Underpinning the climate summit farce is one big lie repeated over and over: that green energy is on the precipice of replacing fossil fuels in every aspect of our lives. This exaggeration is today championed by the International Energy Agency, which has turned from an impartial arbiter of energy data to the proponent of the far-fetched prediction that fossil fuels will peak within just seven years.

The claim ignores the fact that any transition away from fossil fuels is occurring only with enormous taxpayer-funded subsidies. And while major energy players like Exxon and Chevron are moving back to investment in fossil fuel, big bets on green energy have failed spectacularly. Over the past 15 years, alternative energy stocks have plummeted in value, thus sending the pensions of ordinary workers tumbling due to virtue signalling pension companies while general stocks have increased more than four-fold.

What won’t be acknowledged at COP28 in the United Arab Emirates — because it has never been acknowledged at a global climate summit — is the awkward reality that while climate change has real costs, climate policy does, too.

In most public conversations, climate change costs are vastly exaggerated. Just consider how every heat wave is depicted as an end-of-the world, cataclysmic killer, while the far greater reductions in deaths from warmer winters pass without being remarked on. Yet the costs of climate policy are bizarrely ignored.

Analyzing the balance between climate and policy costs has been at the heart of the study of climate change economics for more than three decades. Renowned economist William Nordhaus is the only climate change economist recognized with a Nobel prize. His research shows that we should absolutely do something about climate change: early cuts in fossil fuel emissions are cheap and will reduce the most dangerous temperature rises. But his work also shows that highly ambitious carbon reductions will be a bad deal, with phenomenally high costs and low additional benefits.

PROVIDED MATERIAL:

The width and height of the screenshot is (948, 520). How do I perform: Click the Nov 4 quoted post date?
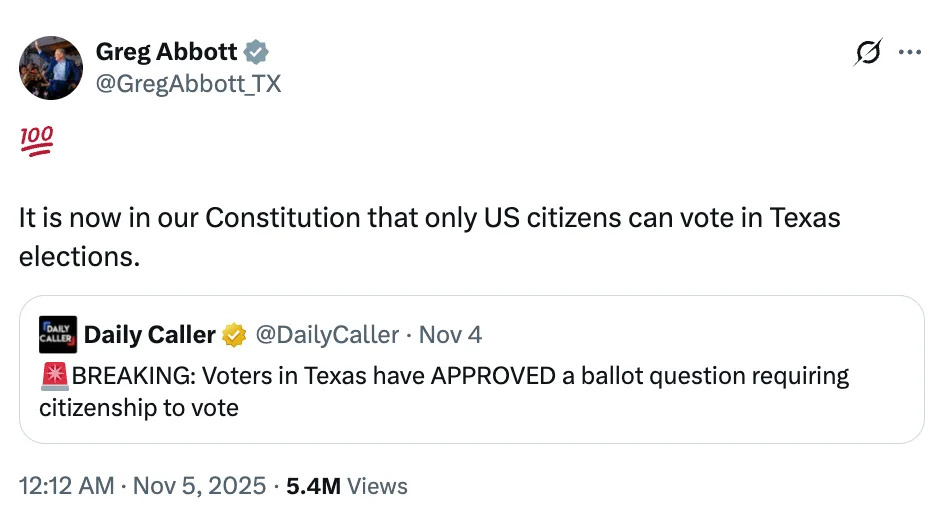pyautogui.click(x=451, y=334)
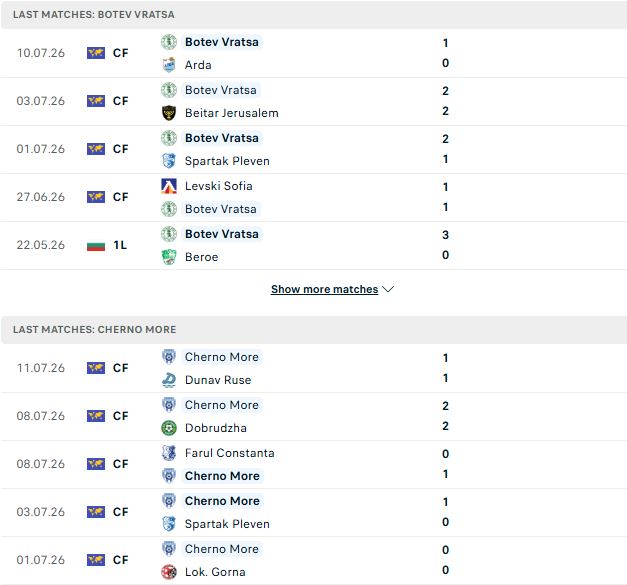The width and height of the screenshot is (627, 585).
Task: Click the Levski Sofia club logo
Action: tap(169, 186)
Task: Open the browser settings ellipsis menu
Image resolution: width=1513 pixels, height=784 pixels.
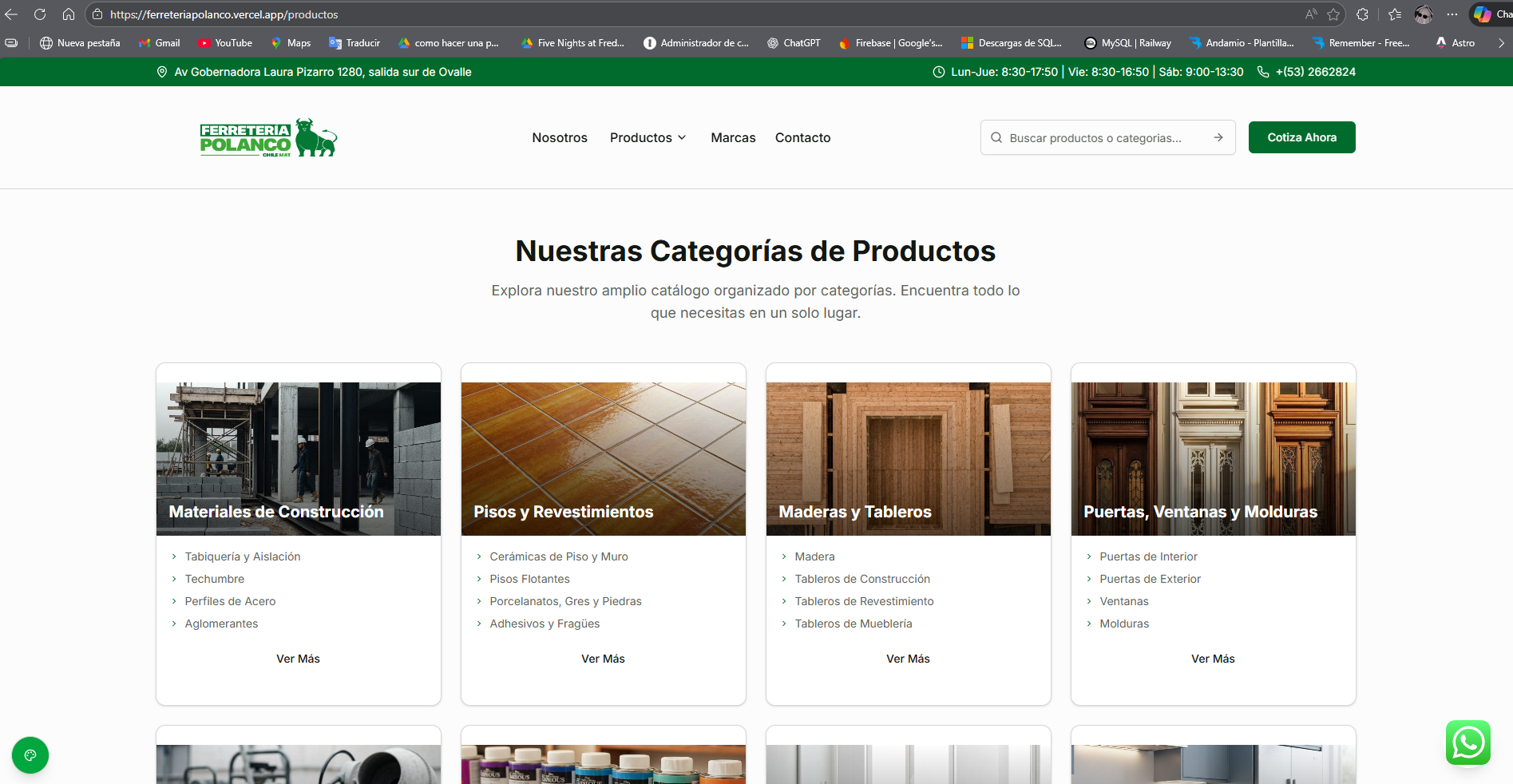Action: (1452, 14)
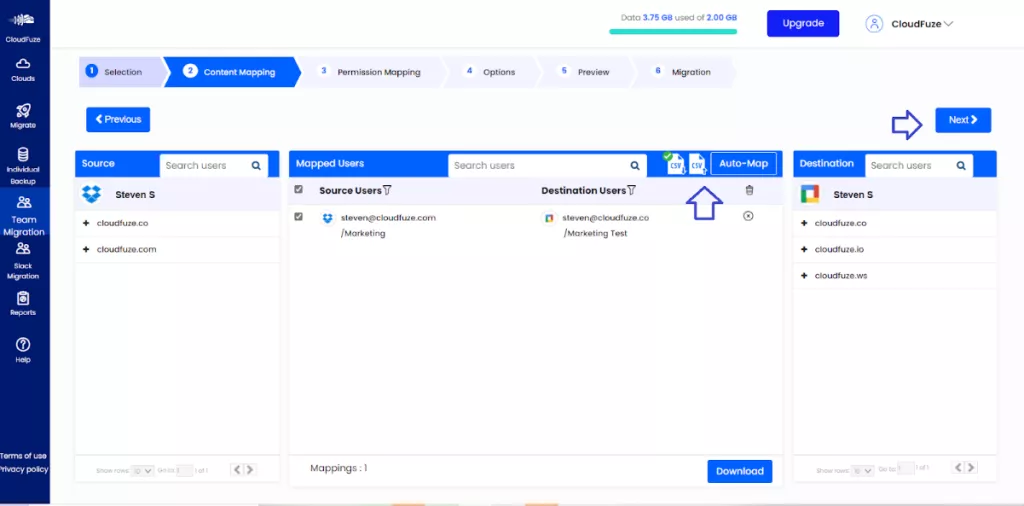
Task: Filter the Source Users column
Action: (x=387, y=191)
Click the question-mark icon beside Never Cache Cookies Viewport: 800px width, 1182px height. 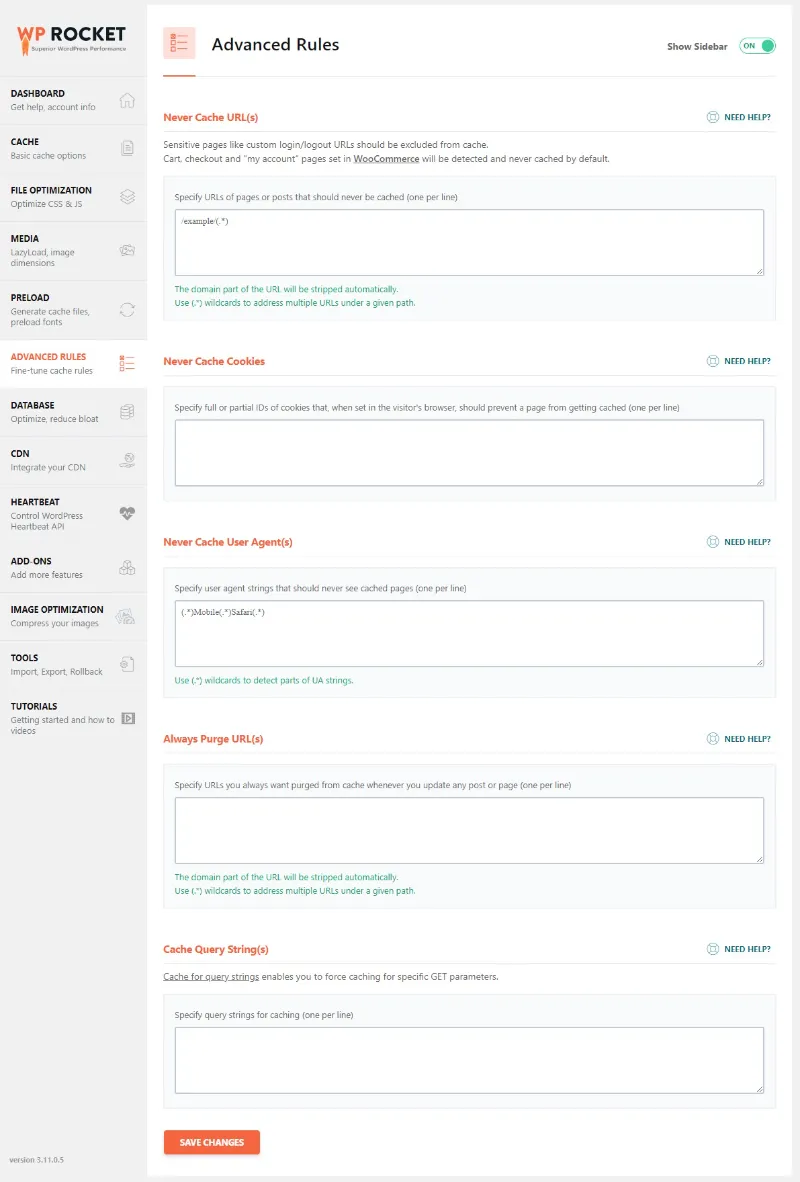click(712, 361)
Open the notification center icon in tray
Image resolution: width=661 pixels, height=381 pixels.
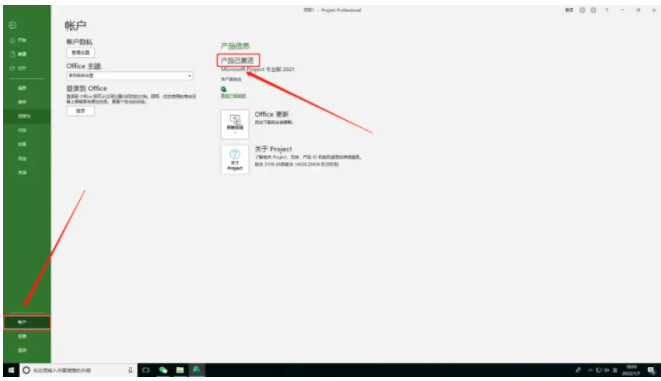click(x=651, y=370)
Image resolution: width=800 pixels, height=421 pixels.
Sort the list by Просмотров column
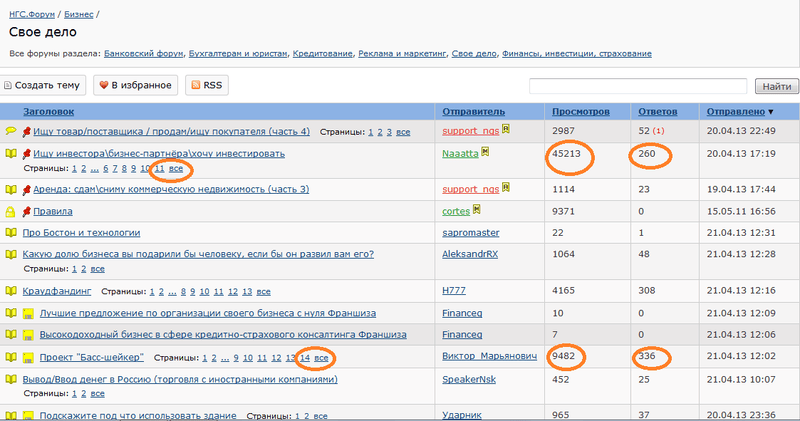tap(581, 111)
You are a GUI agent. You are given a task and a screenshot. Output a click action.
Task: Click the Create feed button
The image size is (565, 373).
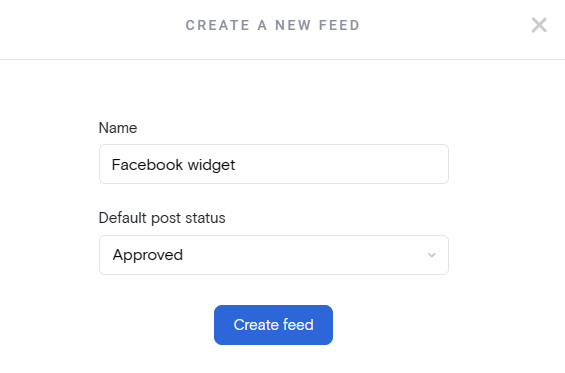273,325
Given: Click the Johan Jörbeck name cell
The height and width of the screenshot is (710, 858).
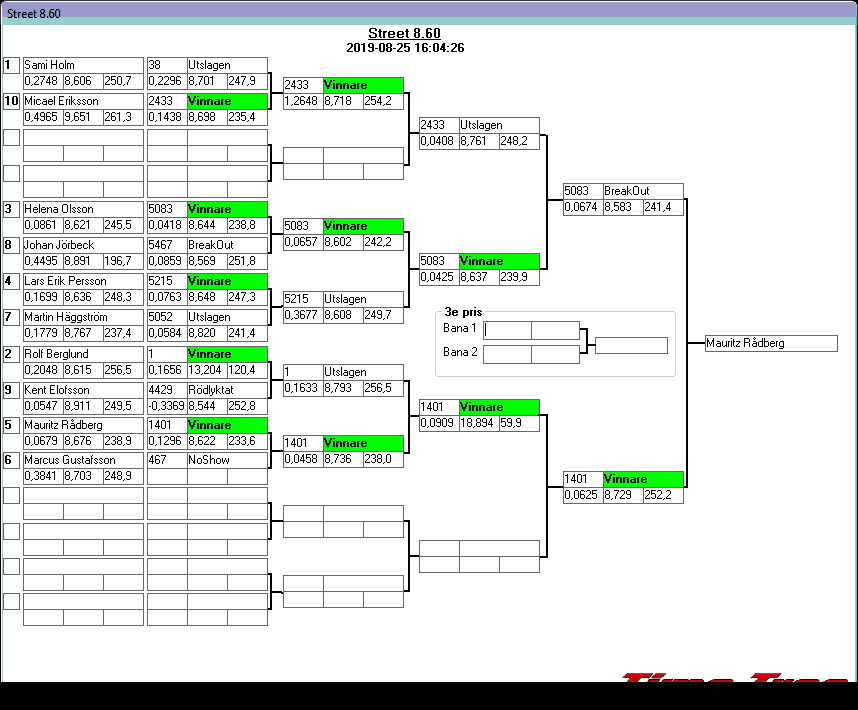Looking at the screenshot, I should [x=83, y=245].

YOUR INSTRUCTIONS: Copy the climate summit text starting at the words "In most public" and ending after "are bizarrely ignored.", swapping "heat wave" for "drought". The data is separate material, apart from the climate summit text.

RESPONSE BOX:
In most public conversations, climate change costs are vastly exaggerated. Just consider how every drought is depicted as an end-of-the world, cataclysmic killer, while the far greater reductions in deaths from warmer winters pass without being remarked on. Yet the costs of climate policy are bizarrely ignored.